(Source records)

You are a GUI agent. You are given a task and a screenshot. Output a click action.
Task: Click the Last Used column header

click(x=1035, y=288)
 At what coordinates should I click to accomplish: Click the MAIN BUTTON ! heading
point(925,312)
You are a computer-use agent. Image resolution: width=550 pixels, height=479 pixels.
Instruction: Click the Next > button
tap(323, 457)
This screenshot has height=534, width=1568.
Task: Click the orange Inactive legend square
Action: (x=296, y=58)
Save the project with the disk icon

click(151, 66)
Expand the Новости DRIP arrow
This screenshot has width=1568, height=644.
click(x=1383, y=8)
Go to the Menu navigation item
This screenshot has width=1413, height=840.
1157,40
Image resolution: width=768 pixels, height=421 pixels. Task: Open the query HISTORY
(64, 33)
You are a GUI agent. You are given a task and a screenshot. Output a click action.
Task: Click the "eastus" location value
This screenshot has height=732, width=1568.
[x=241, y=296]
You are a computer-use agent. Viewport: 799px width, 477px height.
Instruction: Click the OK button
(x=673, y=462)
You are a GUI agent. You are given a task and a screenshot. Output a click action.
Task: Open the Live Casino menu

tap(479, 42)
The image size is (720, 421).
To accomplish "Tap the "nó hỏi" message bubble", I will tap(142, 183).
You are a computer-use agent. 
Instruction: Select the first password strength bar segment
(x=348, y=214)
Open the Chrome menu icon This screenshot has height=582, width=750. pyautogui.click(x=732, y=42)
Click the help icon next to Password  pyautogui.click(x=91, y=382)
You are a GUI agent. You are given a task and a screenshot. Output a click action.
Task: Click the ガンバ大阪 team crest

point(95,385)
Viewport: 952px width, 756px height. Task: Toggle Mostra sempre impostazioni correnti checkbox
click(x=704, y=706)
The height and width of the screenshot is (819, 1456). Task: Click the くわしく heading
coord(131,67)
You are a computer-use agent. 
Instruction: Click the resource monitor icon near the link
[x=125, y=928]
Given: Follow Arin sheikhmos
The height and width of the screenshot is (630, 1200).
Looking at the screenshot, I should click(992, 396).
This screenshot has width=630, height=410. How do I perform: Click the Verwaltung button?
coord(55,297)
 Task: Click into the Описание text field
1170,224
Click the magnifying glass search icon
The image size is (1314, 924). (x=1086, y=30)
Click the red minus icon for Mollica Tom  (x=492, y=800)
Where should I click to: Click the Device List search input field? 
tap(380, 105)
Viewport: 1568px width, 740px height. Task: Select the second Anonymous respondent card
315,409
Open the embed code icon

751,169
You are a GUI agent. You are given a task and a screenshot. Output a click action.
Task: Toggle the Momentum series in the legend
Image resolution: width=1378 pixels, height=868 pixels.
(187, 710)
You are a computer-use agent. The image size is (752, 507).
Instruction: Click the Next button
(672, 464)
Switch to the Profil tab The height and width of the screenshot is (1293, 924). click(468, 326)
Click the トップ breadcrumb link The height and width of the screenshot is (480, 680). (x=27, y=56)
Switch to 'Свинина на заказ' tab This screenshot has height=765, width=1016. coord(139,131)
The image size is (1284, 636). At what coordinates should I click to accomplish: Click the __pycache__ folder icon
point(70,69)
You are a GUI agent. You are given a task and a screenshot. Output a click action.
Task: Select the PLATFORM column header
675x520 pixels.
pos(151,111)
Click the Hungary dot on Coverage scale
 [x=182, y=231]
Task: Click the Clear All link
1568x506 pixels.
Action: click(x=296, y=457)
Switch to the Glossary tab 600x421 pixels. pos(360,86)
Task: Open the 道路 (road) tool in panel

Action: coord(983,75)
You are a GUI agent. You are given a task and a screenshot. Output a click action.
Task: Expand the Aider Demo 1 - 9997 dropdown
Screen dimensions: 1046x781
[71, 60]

(End Source records)

Task to carry out: Could you transcribe the entries above word for word, from the line with "Given: Follow Arin sheikhmos" down to the line with "Switch to 'Свинина", keeping both?

Result below:
Given: Follow Arin sheikhmos
The height and width of the screenshot is (630, 1200).
Looking at the screenshot, I should click(992, 396).
This screenshot has width=630, height=410. How do I perform: Click the Verwaltung button?
coord(55,297)
 Task: Click into the Описание text field
1170,224
Click the magnifying glass search icon
The image size is (1314, 924). (x=1086, y=30)
Click the red minus icon for Mollica Tom  (x=492, y=800)
Where should I click to: Click the Device List search input field? 
tap(380, 105)
Viewport: 1568px width, 740px height. Task: Select the second Anonymous respondent card
315,409
Open the embed code icon

751,169
You are a GUI agent. You are given a task and a screenshot. Output a click action.
Task: Toggle the Momentum series in the legend
Image resolution: width=1378 pixels, height=868 pixels.
(187, 710)
You are a computer-use agent. The image size is (752, 507).
Instruction: Click the Next button
(672, 464)
Switch to the Profil tab The height and width of the screenshot is (1293, 924). click(468, 326)
Click the トップ breadcrumb link The height and width of the screenshot is (480, 680). (x=27, y=56)
Switch to 'Свинина на заказ' tab This screenshot has height=765, width=1016. coord(139,131)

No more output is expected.